» **Work to be completed**
Copy out all of the data that follows, exactly as it appears.

Collected data entries
--*--

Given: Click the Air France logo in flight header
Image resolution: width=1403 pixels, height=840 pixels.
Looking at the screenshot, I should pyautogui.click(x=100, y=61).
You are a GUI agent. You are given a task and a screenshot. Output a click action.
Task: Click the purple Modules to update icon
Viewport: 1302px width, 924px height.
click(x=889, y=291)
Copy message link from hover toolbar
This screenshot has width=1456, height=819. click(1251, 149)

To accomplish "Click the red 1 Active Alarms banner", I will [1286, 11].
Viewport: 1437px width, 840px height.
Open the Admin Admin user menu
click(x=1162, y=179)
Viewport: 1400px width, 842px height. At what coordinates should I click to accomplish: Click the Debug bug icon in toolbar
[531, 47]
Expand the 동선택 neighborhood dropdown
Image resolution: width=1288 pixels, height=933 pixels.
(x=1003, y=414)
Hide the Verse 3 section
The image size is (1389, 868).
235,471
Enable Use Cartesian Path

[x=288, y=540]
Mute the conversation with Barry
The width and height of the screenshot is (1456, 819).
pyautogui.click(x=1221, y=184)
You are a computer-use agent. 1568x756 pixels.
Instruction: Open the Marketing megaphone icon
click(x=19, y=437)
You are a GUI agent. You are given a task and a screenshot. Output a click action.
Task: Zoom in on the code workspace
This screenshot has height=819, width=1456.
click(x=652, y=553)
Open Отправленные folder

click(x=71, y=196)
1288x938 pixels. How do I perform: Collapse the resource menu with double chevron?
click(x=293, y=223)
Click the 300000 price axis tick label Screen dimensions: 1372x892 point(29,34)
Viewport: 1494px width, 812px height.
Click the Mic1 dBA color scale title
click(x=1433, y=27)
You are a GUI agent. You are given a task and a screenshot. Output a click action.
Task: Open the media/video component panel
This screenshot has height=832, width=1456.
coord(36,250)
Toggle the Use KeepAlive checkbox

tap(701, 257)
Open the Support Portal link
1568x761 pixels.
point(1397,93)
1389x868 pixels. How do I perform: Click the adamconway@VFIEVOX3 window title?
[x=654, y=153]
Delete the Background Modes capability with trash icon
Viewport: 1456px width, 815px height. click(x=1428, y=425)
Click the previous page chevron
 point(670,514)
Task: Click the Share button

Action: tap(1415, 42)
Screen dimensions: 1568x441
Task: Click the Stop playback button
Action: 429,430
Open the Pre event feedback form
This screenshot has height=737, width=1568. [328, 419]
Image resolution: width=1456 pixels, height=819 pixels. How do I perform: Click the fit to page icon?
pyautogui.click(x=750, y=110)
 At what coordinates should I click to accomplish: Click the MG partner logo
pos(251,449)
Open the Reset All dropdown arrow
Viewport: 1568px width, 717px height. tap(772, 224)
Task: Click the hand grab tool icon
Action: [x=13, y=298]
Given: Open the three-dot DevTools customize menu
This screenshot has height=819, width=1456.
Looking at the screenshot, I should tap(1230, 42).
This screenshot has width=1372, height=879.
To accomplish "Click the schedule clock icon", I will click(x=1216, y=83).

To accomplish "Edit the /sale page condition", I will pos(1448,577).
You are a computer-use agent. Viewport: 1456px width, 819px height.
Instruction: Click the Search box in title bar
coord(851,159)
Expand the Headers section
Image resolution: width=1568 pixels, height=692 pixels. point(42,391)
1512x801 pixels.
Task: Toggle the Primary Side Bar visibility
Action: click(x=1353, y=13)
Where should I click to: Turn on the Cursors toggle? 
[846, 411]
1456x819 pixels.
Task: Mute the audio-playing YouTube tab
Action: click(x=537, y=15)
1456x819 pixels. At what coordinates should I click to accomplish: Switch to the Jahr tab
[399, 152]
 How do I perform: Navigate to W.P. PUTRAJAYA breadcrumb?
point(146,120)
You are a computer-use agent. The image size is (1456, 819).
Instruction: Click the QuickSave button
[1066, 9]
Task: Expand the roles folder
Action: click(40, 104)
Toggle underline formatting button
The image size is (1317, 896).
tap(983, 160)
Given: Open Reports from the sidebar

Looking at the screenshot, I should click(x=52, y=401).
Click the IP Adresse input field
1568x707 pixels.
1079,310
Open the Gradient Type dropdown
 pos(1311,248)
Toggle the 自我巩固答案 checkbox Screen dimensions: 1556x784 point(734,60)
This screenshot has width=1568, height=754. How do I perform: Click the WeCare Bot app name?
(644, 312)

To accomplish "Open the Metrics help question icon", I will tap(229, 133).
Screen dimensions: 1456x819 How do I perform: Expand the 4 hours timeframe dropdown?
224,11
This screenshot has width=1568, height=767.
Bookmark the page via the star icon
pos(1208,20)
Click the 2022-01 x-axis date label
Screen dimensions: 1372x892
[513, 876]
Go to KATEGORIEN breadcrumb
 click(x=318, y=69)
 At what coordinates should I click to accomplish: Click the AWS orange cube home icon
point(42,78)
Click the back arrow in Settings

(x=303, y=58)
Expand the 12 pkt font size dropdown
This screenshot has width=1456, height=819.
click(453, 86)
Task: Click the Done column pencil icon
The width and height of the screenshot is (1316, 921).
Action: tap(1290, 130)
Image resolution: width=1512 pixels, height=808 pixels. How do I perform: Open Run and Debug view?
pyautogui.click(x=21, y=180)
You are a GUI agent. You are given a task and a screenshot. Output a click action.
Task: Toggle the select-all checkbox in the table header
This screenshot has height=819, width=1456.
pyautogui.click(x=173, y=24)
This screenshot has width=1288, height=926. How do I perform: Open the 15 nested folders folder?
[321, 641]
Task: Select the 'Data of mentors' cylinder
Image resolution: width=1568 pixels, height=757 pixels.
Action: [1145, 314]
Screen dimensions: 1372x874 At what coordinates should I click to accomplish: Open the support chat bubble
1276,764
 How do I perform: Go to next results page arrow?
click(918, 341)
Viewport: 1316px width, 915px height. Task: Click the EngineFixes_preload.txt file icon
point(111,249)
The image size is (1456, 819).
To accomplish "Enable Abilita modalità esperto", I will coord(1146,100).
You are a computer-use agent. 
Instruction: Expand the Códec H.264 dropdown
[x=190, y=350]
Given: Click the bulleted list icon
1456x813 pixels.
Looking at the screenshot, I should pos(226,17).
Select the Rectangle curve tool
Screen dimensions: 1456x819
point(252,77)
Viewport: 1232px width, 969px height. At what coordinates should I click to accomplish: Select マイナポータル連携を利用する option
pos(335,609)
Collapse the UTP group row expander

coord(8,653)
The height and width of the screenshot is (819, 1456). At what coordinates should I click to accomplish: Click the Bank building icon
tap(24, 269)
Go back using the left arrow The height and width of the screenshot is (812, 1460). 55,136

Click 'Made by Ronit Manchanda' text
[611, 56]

--*--

» **Your solution**
Given: Click the Air France logo in flight header
Image resolution: width=1403 pixels, height=840 pixels.
Looking at the screenshot, I should pyautogui.click(x=100, y=61).
You are a GUI agent. You are given a task and a screenshot. Output a click action.
Task: Click the purple Modules to update icon
Viewport: 1302px width, 924px height.
click(x=889, y=291)
Copy message link from hover toolbar
This screenshot has width=1456, height=819. click(1251, 149)

To accomplish "Click the red 1 Active Alarms banner", I will [1286, 11].
Viewport: 1437px width, 840px height.
Open the Admin Admin user menu
click(x=1162, y=179)
Viewport: 1400px width, 842px height. At what coordinates should I click to accomplish: Click the Debug bug icon in toolbar
[531, 47]
Expand the 동선택 neighborhood dropdown
Image resolution: width=1288 pixels, height=933 pixels.
(x=1003, y=414)
Hide the Verse 3 section
The image size is (1389, 868).
235,471
Enable Use Cartesian Path

[x=288, y=540]
Mute the conversation with Barry
The width and height of the screenshot is (1456, 819).
pyautogui.click(x=1221, y=184)
You are a computer-use agent. 1568x756 pixels.
Instruction: Open the Marketing megaphone icon
click(x=19, y=437)
You are a GUI agent. You are given a task and a screenshot. Output a click action.
Task: Zoom in on the code workspace
This screenshot has height=819, width=1456.
click(x=652, y=553)
Open Отправленные folder

click(x=71, y=196)
1288x938 pixels. How do I perform: Collapse the resource menu with double chevron?
click(x=293, y=223)
Click the 300000 price axis tick label Screen dimensions: 1372x892 point(29,34)
Viewport: 1494px width, 812px height.
Click the Mic1 dBA color scale title
click(x=1433, y=27)
You are a GUI agent. You are given a task and a screenshot. Output a click action.
Task: Open the media/video component panel
This screenshot has height=832, width=1456.
coord(36,250)
Toggle the Use KeepAlive checkbox

tap(701, 257)
Open the Support Portal link
1568x761 pixels.
point(1397,93)
1389x868 pixels. How do I perform: Click the adamconway@VFIEVOX3 window title?
[x=654, y=153]
Delete the Background Modes capability with trash icon
Viewport: 1456px width, 815px height. click(x=1428, y=425)
Click the previous page chevron
 point(670,514)
Task: Click the Share button

Action: tap(1415, 42)
Screen dimensions: 1568x441
Task: Click the Stop playback button
Action: 429,430
Open the Pre event feedback form
This screenshot has height=737, width=1568. [328, 419]
Image resolution: width=1456 pixels, height=819 pixels. How do I perform: Click the fit to page icon?
pyautogui.click(x=750, y=110)
 At what coordinates should I click to accomplish: Click the MG partner logo
pos(251,449)
Open the Reset All dropdown arrow
Viewport: 1568px width, 717px height. tap(772, 224)
Task: Click the hand grab tool icon
Action: [x=13, y=298]
Given: Open the three-dot DevTools customize menu
This screenshot has height=819, width=1456.
Looking at the screenshot, I should tap(1230, 42).
This screenshot has width=1372, height=879.
To accomplish "Click the schedule clock icon", I will click(x=1216, y=83).

To accomplish "Edit the /sale page condition", I will pos(1448,577).
You are a computer-use agent. Viewport: 1456px width, 819px height.
Instruction: Click the Search box in title bar
coord(851,159)
Expand the Headers section
Image resolution: width=1568 pixels, height=692 pixels. point(42,391)
1512x801 pixels.
Task: Toggle the Primary Side Bar visibility
Action: click(x=1353, y=13)
Where should I click to: Turn on the Cursors toggle? 
[846, 411]
1456x819 pixels.
Task: Mute the audio-playing YouTube tab
Action: click(x=537, y=15)
1456x819 pixels. At what coordinates should I click to accomplish: Switch to the Jahr tab
[399, 152]
 How do I perform: Navigate to W.P. PUTRAJAYA breadcrumb?
point(146,120)
You are a computer-use agent. The image size is (1456, 819).
Instruction: Click the QuickSave button
[1066, 9]
Task: Expand the roles folder
Action: click(40, 104)
Toggle underline formatting button
The image size is (1317, 896).
tap(983, 160)
Given: Open Reports from the sidebar

Looking at the screenshot, I should click(x=52, y=401).
Click the IP Adresse input field
1568x707 pixels.
1079,310
Open the Gradient Type dropdown
 pos(1311,248)
Toggle the 自我巩固答案 checkbox Screen dimensions: 1556x784 point(734,60)
This screenshot has width=1568, height=754. How do I perform: Click the WeCare Bot app name?
(644, 312)

To accomplish "Open the Metrics help question icon", I will tap(229, 133).
Screen dimensions: 1456x819 How do I perform: Expand the 4 hours timeframe dropdown?
224,11
This screenshot has width=1568, height=767.
Bookmark the page via the star icon
pos(1208,20)
Click the 2022-01 x-axis date label
Screen dimensions: 1372x892
[513, 876]
Go to KATEGORIEN breadcrumb
 click(x=318, y=69)
 At what coordinates should I click to accomplish: Click the AWS orange cube home icon
point(42,78)
Click the back arrow in Settings

(x=303, y=58)
Expand the 12 pkt font size dropdown
This screenshot has width=1456, height=819.
click(453, 86)
Task: Click the Done column pencil icon
The width and height of the screenshot is (1316, 921).
Action: tap(1290, 130)
Image resolution: width=1512 pixels, height=808 pixels. How do I perform: Open Run and Debug view?
pyautogui.click(x=21, y=180)
You are a GUI agent. You are given a task and a screenshot. Output a click action.
Task: Toggle the select-all checkbox in the table header
This screenshot has height=819, width=1456.
pyautogui.click(x=173, y=24)
This screenshot has width=1288, height=926. How do I perform: Open the 15 nested folders folder?
[321, 641]
Task: Select the 'Data of mentors' cylinder
Image resolution: width=1568 pixels, height=757 pixels.
Action: [1145, 314]
Screen dimensions: 1372x874 At what coordinates should I click to accomplish: Open the support chat bubble
1276,764
 How do I perform: Go to next results page arrow?
click(918, 341)
Viewport: 1316px width, 915px height. Task: Click the EngineFixes_preload.txt file icon
point(111,249)
The image size is (1456, 819).
To accomplish "Enable Abilita modalità esperto", I will coord(1146,100).
You are a computer-use agent. 
Instruction: Expand the Códec H.264 dropdown
[x=190, y=350]
Given: Click the bulleted list icon
1456x813 pixels.
Looking at the screenshot, I should pos(226,17).
Select the Rectangle curve tool
Screen dimensions: 1456x819
point(252,77)
Viewport: 1232px width, 969px height. At what coordinates should I click to accomplish: Select マイナポータル連携を利用する option
pos(335,609)
Collapse the UTP group row expander

coord(8,653)
The height and width of the screenshot is (819, 1456). At what coordinates should I click to accomplish: Click the Bank building icon
tap(24, 269)
Go back using the left arrow The height and width of the screenshot is (812, 1460). 55,136

Click 'Made by Ronit Manchanda' text
[611, 56]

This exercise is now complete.